The use of computer animation for displaying molecular motion provides the possibility of animating relatively complicated processes with an accuracy and low cost not matched by more conventional techniques. Computer animation can provide a means of providing films which will be useful to the instructor in illustrating concepts of molecular motion, which in the past he has only been able to do verbally or with crude sketches. These techniques are particularly useful in showing molecular vibrations of molecules such as ethane. Not only can the various stretching, bending, and other motions be illustrated, but also the symmetry of the vibrational motions and the effect of isotopic substitution.

Walton and Risen [2] have also applied computer animation to molecular vibrations. Their procedure allows the individual freedom to request that the computer display the modes and view which is desired on a CRT. This method has great merit in its teaching possibilities, particularly using the time sharing capabilities of current, high-speed computers. There are, however, relatively few institutions which have the necessary facilities for the on-line interaction, whereas equipment for showing computer animated films is nearly always readily available.

In addition to displaying molecular vibrations, other programs are being developed for animating the general motion of molecules by integrating Hamilton's equations of motion. Such treatments require that a knowledge of the potential energy as a function of internuclear separation be known.
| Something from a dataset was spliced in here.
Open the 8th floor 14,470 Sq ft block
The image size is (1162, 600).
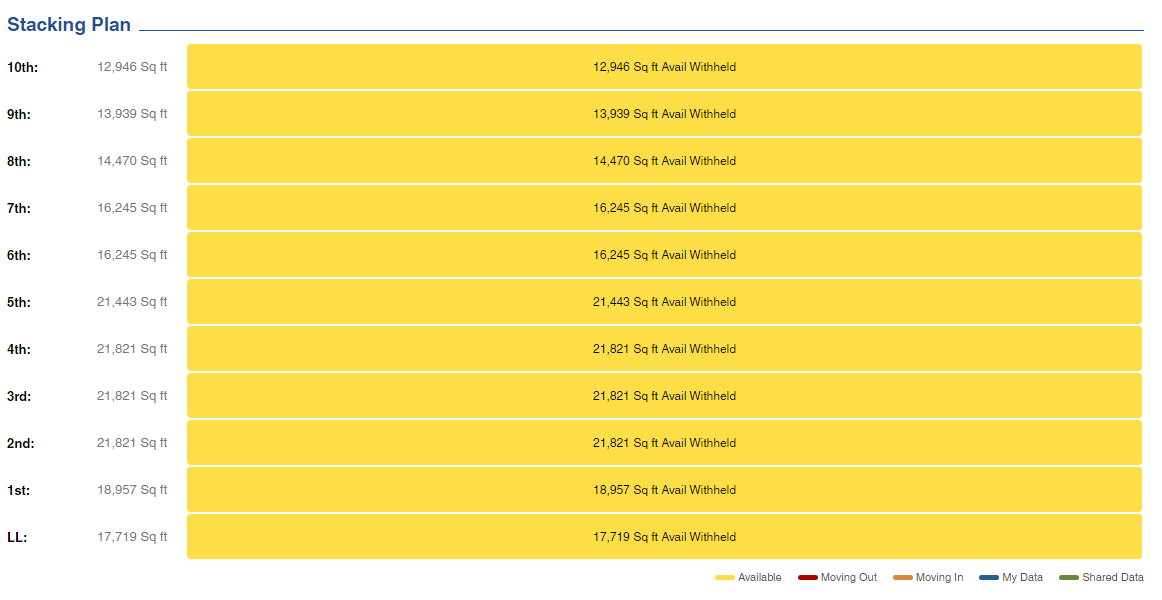point(664,161)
For some processes this potential energy surface is known, at least approximately. In addition, the positions and momenta of the atoms must be known at some initial time. The program used to do the vibrational analysis in the ethane film can be used to supply information for the initial conditions associated with the vibrational portion of the motion. The implementation of these techniques will allow the study of collisional processes by showing the exchange of energy between degrees of freedom as well as the study of chemical reactions. In the study of chemical reactions the importance of the geometry of the collision complex may be readily shown as well as the relative importance of vibrational, rotational, and translational energy on the probability of reaction.
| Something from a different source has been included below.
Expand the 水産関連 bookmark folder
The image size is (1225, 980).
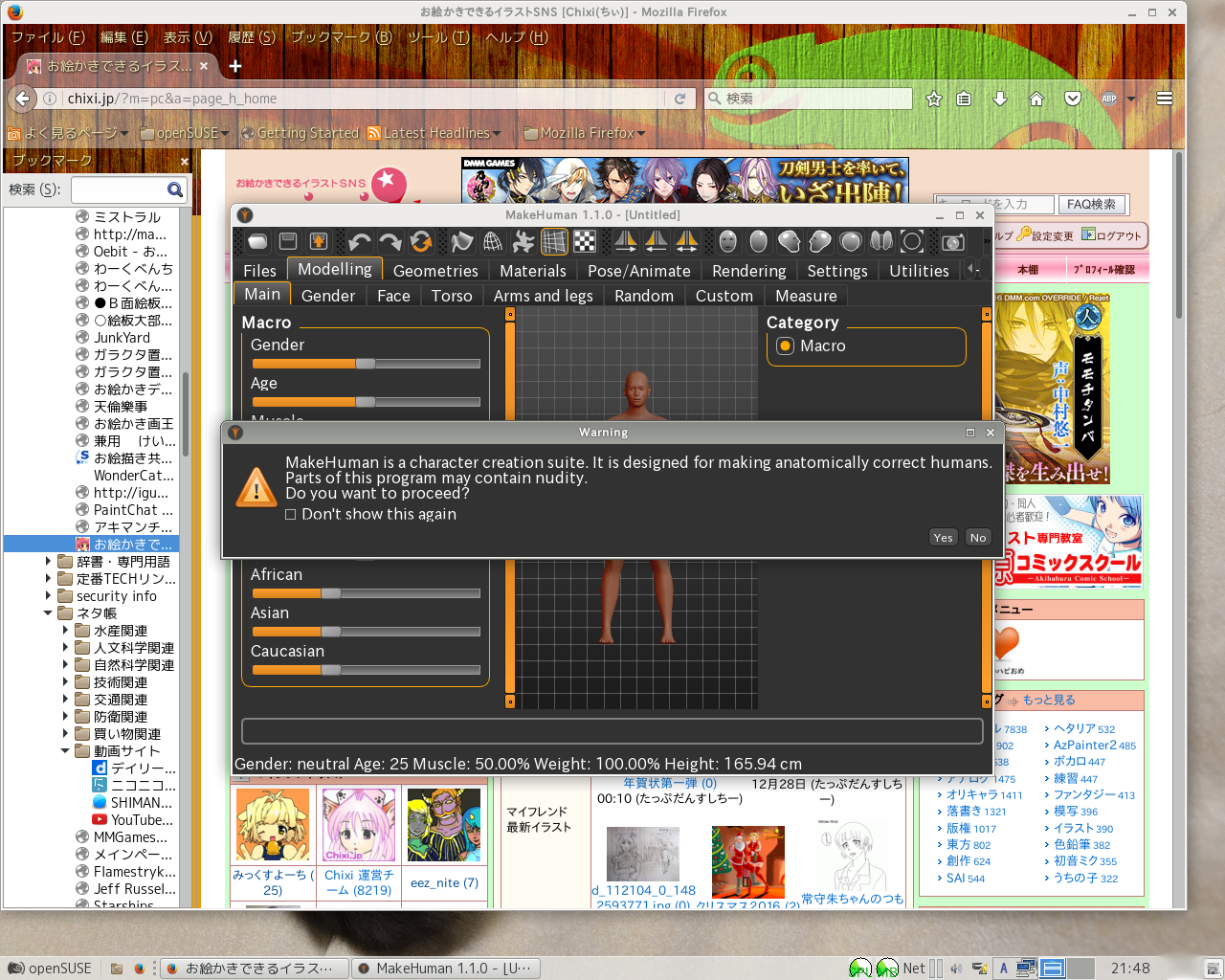(66, 631)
We would like to acknowledge the financial assistance received from the Advisory Council on College Chemistry.

In addition we are grateful for the support provided by the Frank J. Seiler Research Laboratory, Office of Aerospace Research, United States Air Force Academy and the Research Computing Center of the University of Massachusetts at Amherst in providing computer support for this project. A special acknowledgment is expressed to Mr. R. N. Davis of the Lincoln Laboratories, MIT for his invaluable support and advice.

REFERENCES

(1) HANSEN, G. E., AND DENNISON, D. M., J. Chem. Phys., 20, 313 (1952).

(2) WALTON, J. S., AND RISEN, W. M., JR, J. CHEM. EDU., 46, 334 (1969).